WHAT TO DO -> Nothing should appear in the answer except the lines below from the line containing "Where should I" through the line containing "Pick the 5Y chart range", copied exactly, with pictures left out.

RECORD SET ->
##########

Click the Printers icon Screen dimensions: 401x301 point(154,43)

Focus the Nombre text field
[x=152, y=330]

##########

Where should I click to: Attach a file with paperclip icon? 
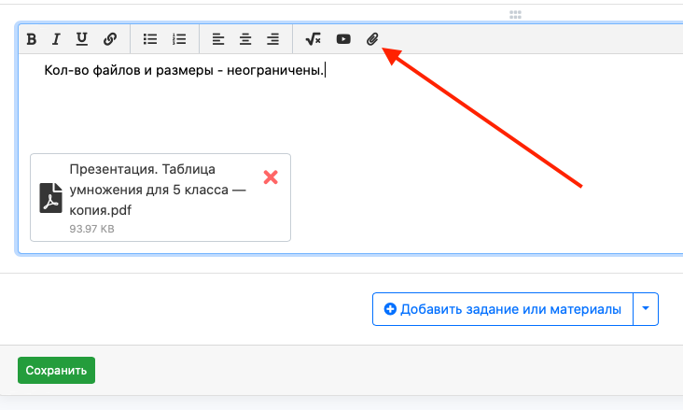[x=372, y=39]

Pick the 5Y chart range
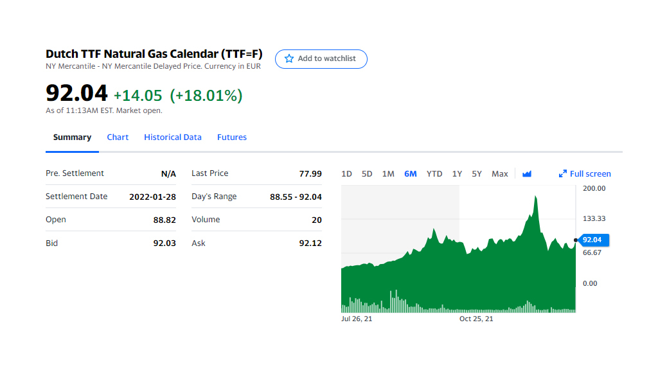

##########

WRITTEN SOLUTION ->
Where should I click to: Attach a file with paperclip icon? 
[x=372, y=39]

Pick the 5Y chart range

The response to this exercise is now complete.